The Ghost and Mrs. Muir possesses this gentle magic where romance and the supernatural mix so seamlessly and it’s in the film’s middle that reveals its most brilliant twist: Captain Gregg proposes Lucy ‘ghost’ write his memoirs, “Blood and Swash,” a rollicking account of his adventures at sea ( a captivating sendup of romance and adventure novels that were popular back then). Scenes of Lucy poised at her writing desk, ghostly dictation swirling in the night air, give the narrative a lovely, otherworldly shimmer, caught perfectly between practicality and enchantment, sensible and spellbinding. The manuscript’s biting wit and Gregg’s gruff narrative voice prove irresistible to London publishers, and the newly financially comfortable Lucy forges a life on her own terms, able to glimpse the edges of freedom.

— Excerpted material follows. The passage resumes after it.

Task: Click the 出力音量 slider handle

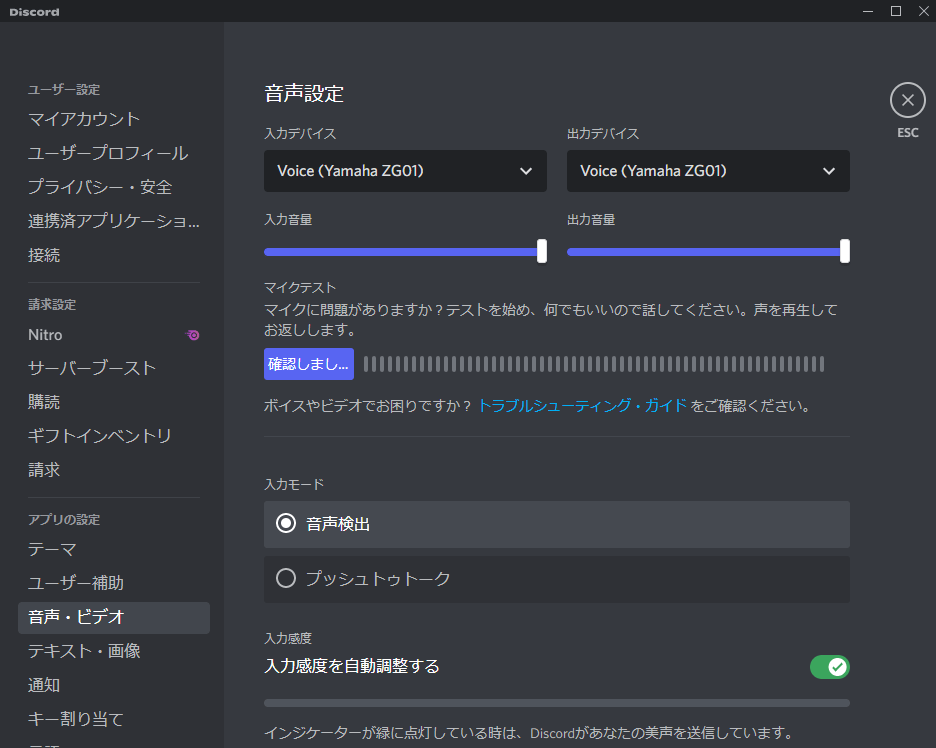Action: pyautogui.click(x=845, y=251)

Enter George Sanders as Miles Fairley, a visiting author whose charm veils a snake’s duplicity, a duplicity that only Sanders could manifest. Lucy’s tentative romance with Miles, set against the always-present, invisible Captain, flickers between real-world possibility and spectral devotion. When the truth of Miles’ dishonesty (he’s married with children) surfaces, Lucy’s heart is broken once again, but this time, she finds the strength to keep going, her resolve now tempered by Gregg’s steadfast ghostly love.
As years pass, the film floats through time; Anna grows up and moves on. The Captain gently chooses to withdraw, erasing himself from Lucy’s memory “like a dream,” in what may be the film’s most poignant, aching scene: his love so deep, he’s willing to accept absence for his beloved’s own peace. Lucy’s hair turns silver, and in a sequence glimmering after a journey marked by longing and finally peaceful fulfillment, she falls asleep for the final time, her spirit greeted once more by Captain Gregg, young and waiting, ready to make their way to the sea together, hand in hand, in a quiet, wordless exaltation. If I were to pick a film to nestle among my favorite tearjerkers, The Ghost and Mrs. Muir would be the one to flood me with tears, and truly make me “cry me an ocean” rather than just a river.
The Ghost and Mrs. Muir is as much about the textures of memory and loneliness as about romance. Mankiewicz’s direction bathes each moment in wistful yearning without ever tipping into sentimental schmaltz; Shamroy’s cinematography dips pillowy sunlight and candlelight in shadows, catching the moody cliffs and the billow of curtains in a house alive with spirit, literally. Alfred Newman’s score, especially that lilting main theme, laces every scene with longing. The film belongs to Tierney’s luminous, quietly fierce Lucy and Harrison’s blustering, battered Daniel, their performances humming with chemistry that defies easy explanation. It is complex, subtle, and challenging to describe in simple terms, devoted, at once gentle and wild at other times. Even Sanders, in a smaller but crucial role, leaves an oily yet wounded impression.
And while the silver screen version is the one most fondly revisited by cinephiles, the story flourished again in the television world much later. The Ghost & Mrs. Muir became a delightful ABC-CBS sitcom in the late 1960s, starring the graceful and radiant Hope Lange (winning two Emmys for her performance) as Mrs. Muir, her first name changed to Carolyn, and Edward Mulhare, who was a fabulous Captain indeed. Though more whimsical and sunny than spectral, the show echoed the original’s sense of possibility, humor, and “impossible” connection, bringing Gull Cottage’s magic to yet another generation of dreamers, skeptics, and romantics like me.